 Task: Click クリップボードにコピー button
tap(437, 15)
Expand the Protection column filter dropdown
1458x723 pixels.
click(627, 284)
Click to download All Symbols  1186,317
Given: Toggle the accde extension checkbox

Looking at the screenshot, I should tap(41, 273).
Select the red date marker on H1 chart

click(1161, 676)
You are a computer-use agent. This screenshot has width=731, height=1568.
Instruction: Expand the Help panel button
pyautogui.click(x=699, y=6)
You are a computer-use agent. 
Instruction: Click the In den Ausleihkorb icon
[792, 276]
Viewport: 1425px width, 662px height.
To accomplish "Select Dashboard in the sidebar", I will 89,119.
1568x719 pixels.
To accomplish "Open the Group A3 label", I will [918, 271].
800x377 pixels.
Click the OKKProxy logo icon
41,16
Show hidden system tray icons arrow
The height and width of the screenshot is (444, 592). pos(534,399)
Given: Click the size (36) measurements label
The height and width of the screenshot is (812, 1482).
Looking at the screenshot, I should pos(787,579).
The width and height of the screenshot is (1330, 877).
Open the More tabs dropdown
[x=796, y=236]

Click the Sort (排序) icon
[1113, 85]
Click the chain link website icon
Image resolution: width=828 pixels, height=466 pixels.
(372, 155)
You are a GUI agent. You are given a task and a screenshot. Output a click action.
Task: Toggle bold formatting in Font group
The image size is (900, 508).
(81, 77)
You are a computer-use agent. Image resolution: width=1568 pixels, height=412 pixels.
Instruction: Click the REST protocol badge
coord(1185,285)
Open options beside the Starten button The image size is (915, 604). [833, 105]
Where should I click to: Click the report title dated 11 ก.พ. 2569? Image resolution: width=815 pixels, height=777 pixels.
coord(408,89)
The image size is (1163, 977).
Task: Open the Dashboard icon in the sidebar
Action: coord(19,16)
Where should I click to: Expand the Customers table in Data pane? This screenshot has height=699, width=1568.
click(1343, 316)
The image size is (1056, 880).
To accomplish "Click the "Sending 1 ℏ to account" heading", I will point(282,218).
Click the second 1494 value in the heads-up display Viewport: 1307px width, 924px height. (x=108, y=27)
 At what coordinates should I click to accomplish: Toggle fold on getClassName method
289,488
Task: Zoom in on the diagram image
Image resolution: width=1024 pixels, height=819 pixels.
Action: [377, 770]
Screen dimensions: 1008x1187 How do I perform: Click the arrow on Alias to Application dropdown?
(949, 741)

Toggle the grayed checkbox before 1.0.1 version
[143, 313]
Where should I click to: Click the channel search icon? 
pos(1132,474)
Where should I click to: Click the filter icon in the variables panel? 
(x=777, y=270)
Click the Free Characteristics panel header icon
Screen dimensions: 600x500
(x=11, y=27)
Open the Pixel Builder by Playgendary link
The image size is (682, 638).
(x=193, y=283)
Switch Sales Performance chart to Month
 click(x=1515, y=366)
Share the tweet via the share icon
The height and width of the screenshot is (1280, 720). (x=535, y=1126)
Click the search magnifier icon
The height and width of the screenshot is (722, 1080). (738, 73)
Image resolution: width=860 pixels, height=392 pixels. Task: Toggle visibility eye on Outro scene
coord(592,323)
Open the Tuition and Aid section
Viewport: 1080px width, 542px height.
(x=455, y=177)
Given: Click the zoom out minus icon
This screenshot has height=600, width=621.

Instructions to follow:
Copy out every line from the one containing "At what coordinates" to the end of the material, both ends included.

Answer to this task:
 At what coordinates should I click to accomplish: Toggle fold on getClassName method
289,488
Task: Zoom in on the diagram image
Image resolution: width=1024 pixels, height=819 pixels.
Action: [377, 770]
Screen dimensions: 1008x1187 How do I perform: Click the arrow on Alias to Application dropdown?
(949, 741)

Toggle the grayed checkbox before 1.0.1 version
[143, 313]
Where should I click to: Click the channel search icon? 
pos(1132,474)
Where should I click to: Click the filter icon in the variables panel? 
(x=777, y=270)
Click the Free Characteristics panel header icon
Screen dimensions: 600x500
(x=11, y=27)
Open the Pixel Builder by Playgendary link
The image size is (682, 638).
(x=193, y=283)
Switch Sales Performance chart to Month
 click(x=1515, y=366)
Share the tweet via the share icon
The height and width of the screenshot is (1280, 720). (x=535, y=1126)
Click the search magnifier icon
The height and width of the screenshot is (722, 1080). (738, 73)
Image resolution: width=860 pixels, height=392 pixels. Task: Toggle visibility eye on Outro scene
coord(592,323)
Open the Tuition and Aid section
Viewport: 1080px width, 542px height.
(x=455, y=177)
Given: Click the zoom out minus icon
This screenshot has height=600, width=621.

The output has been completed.